The I/O interface 206 may include a variety of software and hardware interfaces, for example, a web interface, a graphical user interface, and the like. The interfaces 206 may include a variety of software and hardware interfaces, for example, interfaces for peripheral device(s), such as a keyboard, a mouse, an external memory, a camera device, and a printer. Further, the interfaces 206 may enable the system 102 to communicate with other devices, such as web servers and external databases. The Interfaces 206 can facilitate multiple communications within a wide variety of networks and protocol types, including wired networks, for example, local area network (LAN), cable, etc., and wireless networks, such as Wireless LAN (WLAN), cellular, or satellite. For the purpose, the interfaces 206 may include one or more ports for connecting a number of computing systems with one another or to another server computer. The I/O interface 206 may include one or more ports for connecting a number of devices to one another or to another server.
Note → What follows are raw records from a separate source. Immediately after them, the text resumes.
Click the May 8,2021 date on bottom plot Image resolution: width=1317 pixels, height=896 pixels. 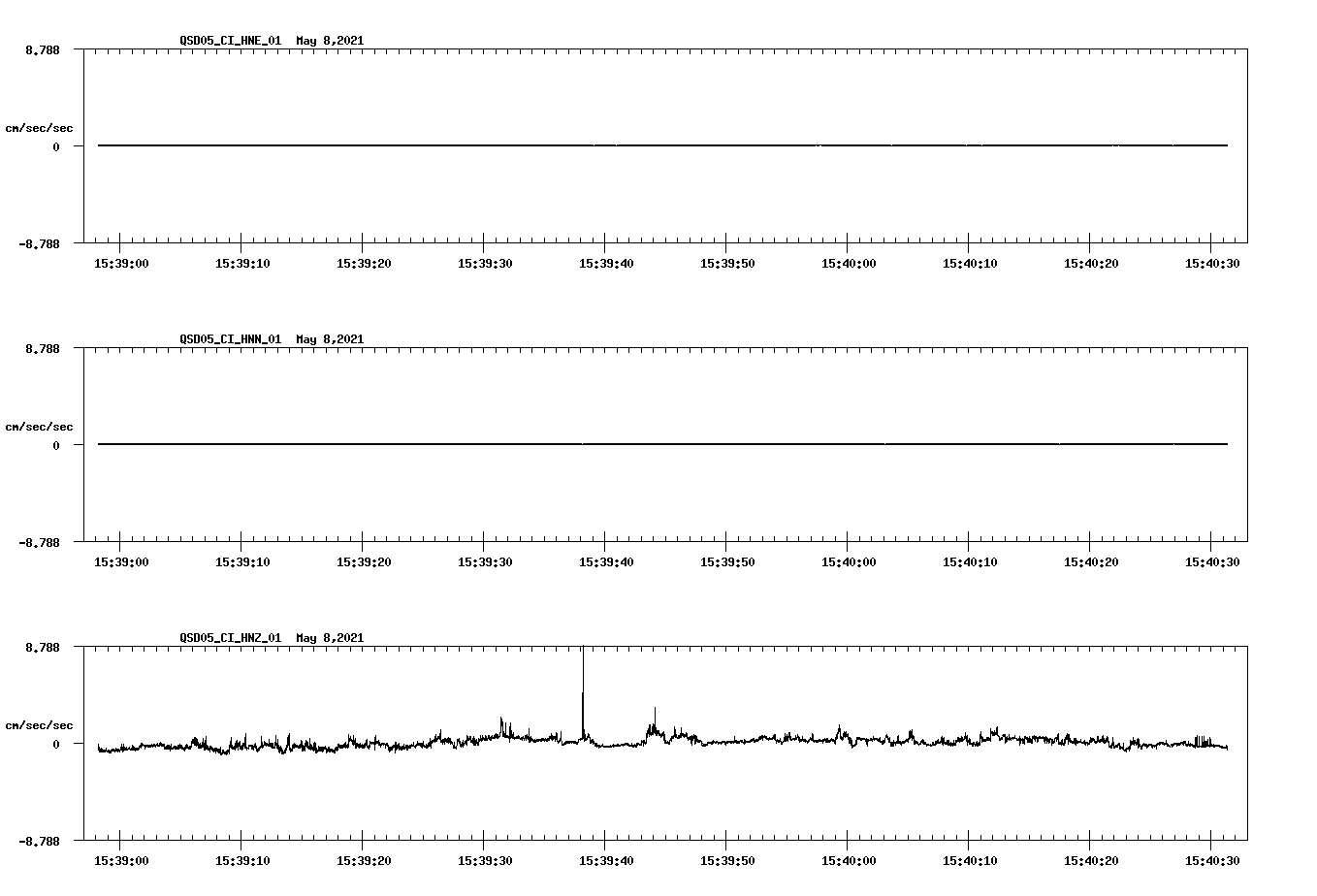330,638

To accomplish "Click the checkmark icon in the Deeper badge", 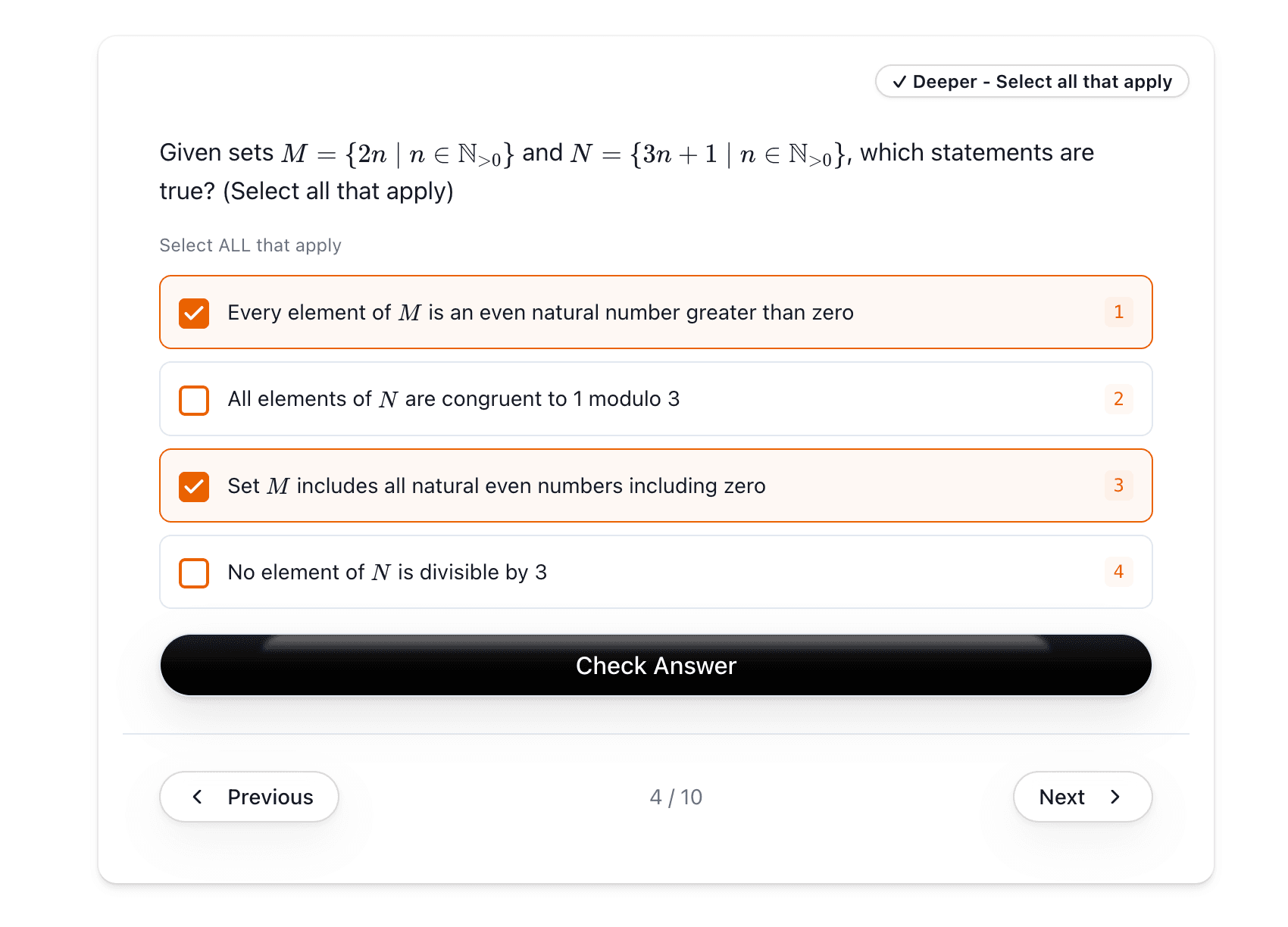I will click(x=901, y=81).
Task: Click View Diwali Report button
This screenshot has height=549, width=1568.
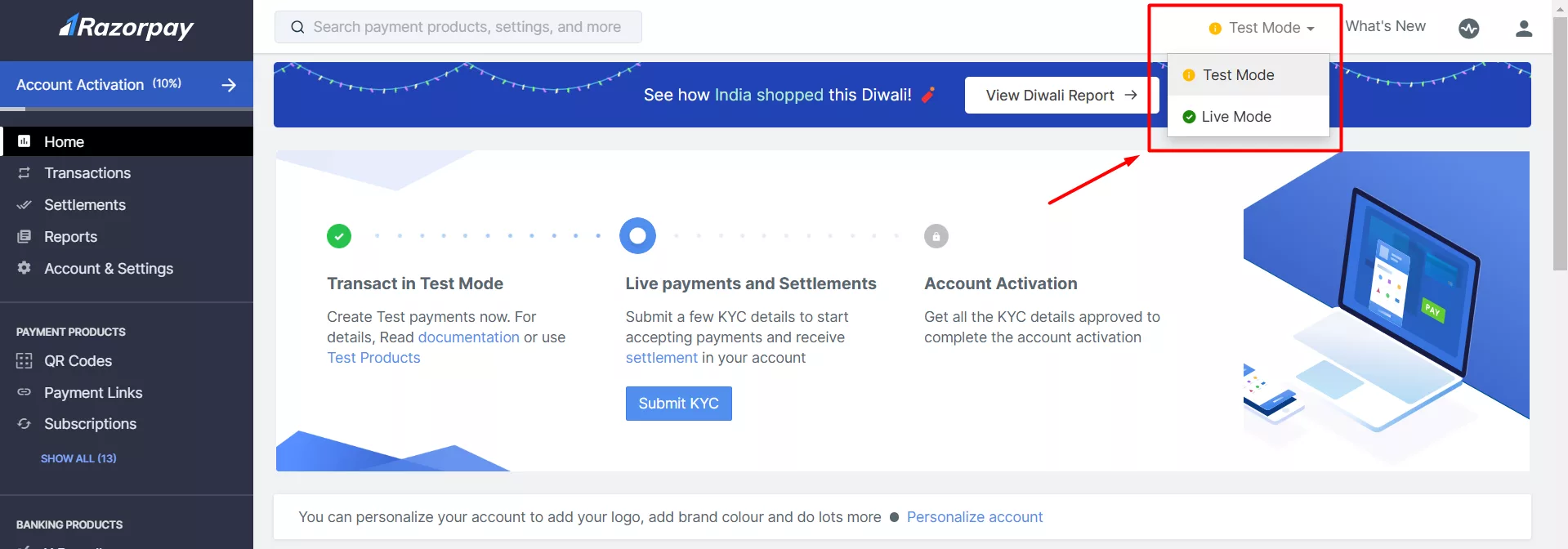Action: [1061, 96]
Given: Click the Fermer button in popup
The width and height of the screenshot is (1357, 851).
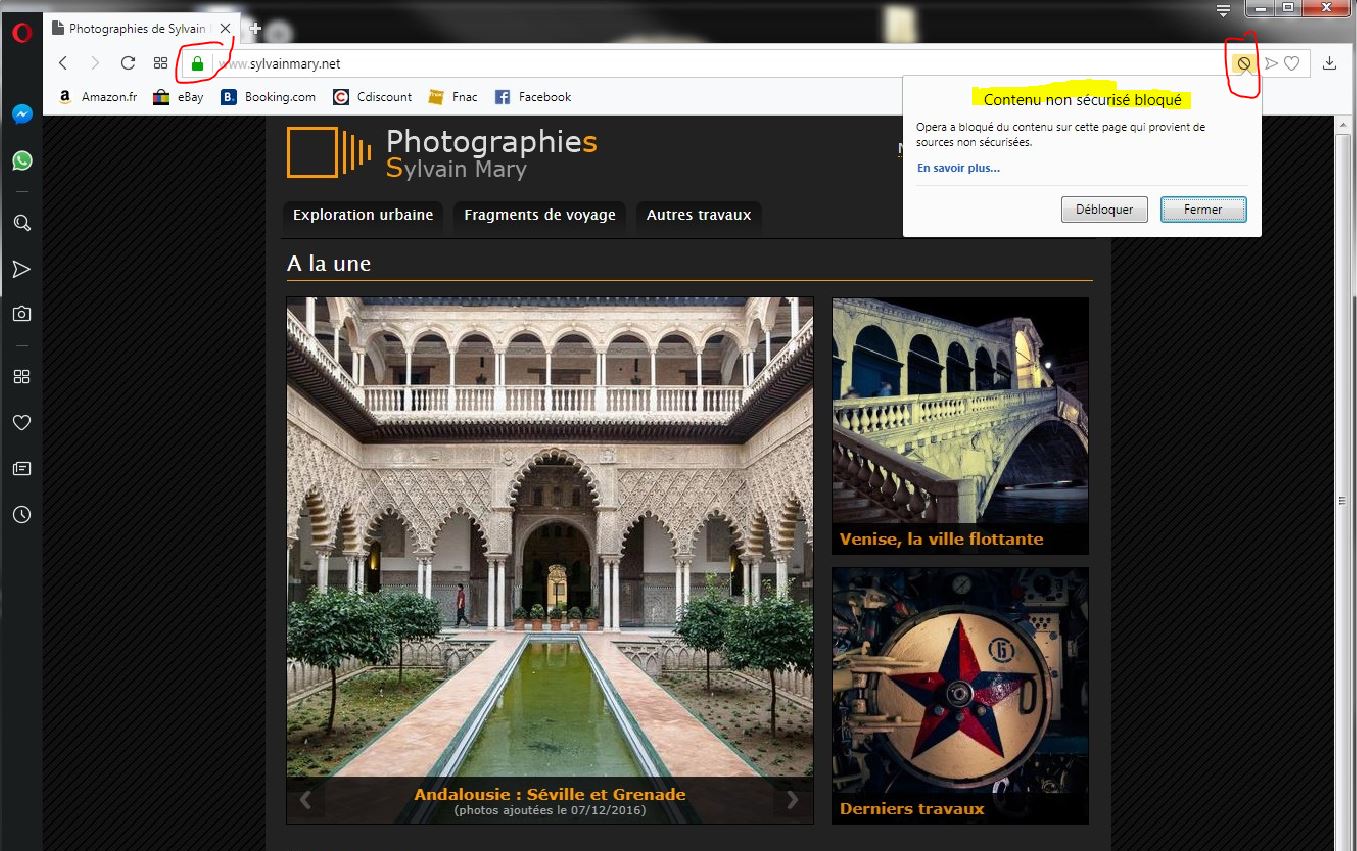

The hardware processor 202 may be implemented as one or more microprocessors, microcomputers, microcontrollers, digital signal processors, central processing units, state machines, logic circuitries, and/or any devices that manipulate signals based on operational instructions. Among other capabilities, the hardware processor 202 is configured to fetch and execute computer-readable instructions stored in the memory 204.

The memory 204 may include any computer-readable medium known in the art including, for example, volatile memory, such as static random access memory (SRAM) and dynamic random access memory (DRAM), and/or non-volatile memory, such as read only memory (ROM), erasable programmable ROM, flash memories, hard disks, optical disks, and magnetic tapes. In an embodiment, the memory 204 includes a plurality of modules 220 and a repository 240 for storing data processed, received, and generated by one or more of the modules 220. The modules 220 may include routines, programs, objects, components, data structures, and so on, which perform particular tasks or implement particular abstract data types. In one implementation, the modules 220 may include programs or coded instructions that supplement applications and functions of the system 200.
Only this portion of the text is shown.